Further, we spend a great deal of time trying to get people to not bully or coerce, and precious little time teaching people to become resistant to bullying and coercion.
  And, we spend a great deal of time vilifying the perpetrators of domestic violence and sexual harassment, and precious little time teaching people how to avoid experiencing those assaults in the first place, and precious little time teaching them how to deal with those assaults as they occur.
  Counsellors, social workers and lawyers can spend plenty of time with a troubled person after the event, trying to help the person feel better. But surely prevention is better than the cure? Though if someone does make the ‘outrageous’ suggestion that we should teach people coping skills, they are accused of blaming the victim.
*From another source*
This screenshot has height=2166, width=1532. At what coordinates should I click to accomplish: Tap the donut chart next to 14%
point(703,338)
‘Don’t aim to have an easy life, aim to be a strong person.’
John F. Kennedy.

  In short, we’re soft. Hugh might be right with his Resilience Project. Perhaps we have become so soft and spoilt we have lost our capacity to feel grateful, empathic and mindful of the moment. I don’t know. But this book is not about how we can deal with anxiety; it’s about how to not become anxious in the first place. It’s about reducing our capacity to become anxious, and satisfying our ongoing innate need to feel that whatever happens in life, we can handle it. That includes satisfying our deep need to belong.
  Satisfy both needs and we have resilience.
  Our reward? Core happiness.

Q, ‘You say we are soft. Are you suggesting we be hard on our children so that they will be better off in the long run?’
Good heavens, no! Some people have the idea that to deprive a baby, or child, of love and support will toughen them up and prepare them for the world. For example, many wealthy parents in England used to (and still do) barely see their young children, and when the child is old enough, that poor child would be sent to boarding school. But such children usually struggle to become well adjusted adults.
Some babies have been brought up to ‘cry themselves out’ for the same reason.
When a baby is given plenty of love and support, it learns what it is like to feel soothed and supported. Then it becomes so familiar with that pleasant feeling that it learns to soothe and support itself. That way, as it gets older, it becomes able to deal with unpleasant situations in a healthy manner.  However, someone who doesn’t develop that skill of self-nurturing learns to deal with unpleasant situations in an unhealthy manner: with anger, or fear, or despair, or helplessness . . .
No, I’m not saying we should make life hard and unloving for a child. Rather, I am suggesting we give a child plenty of love and support so that they can develop the ability to nurture themselves. That in turn will help them develop the feeling that whatever happens in life, they will handle it.
I am also suggesting that they be allowed, or encouraged, to participate in scary (but not silly) situations to that they can hone the feeling that they can handle life.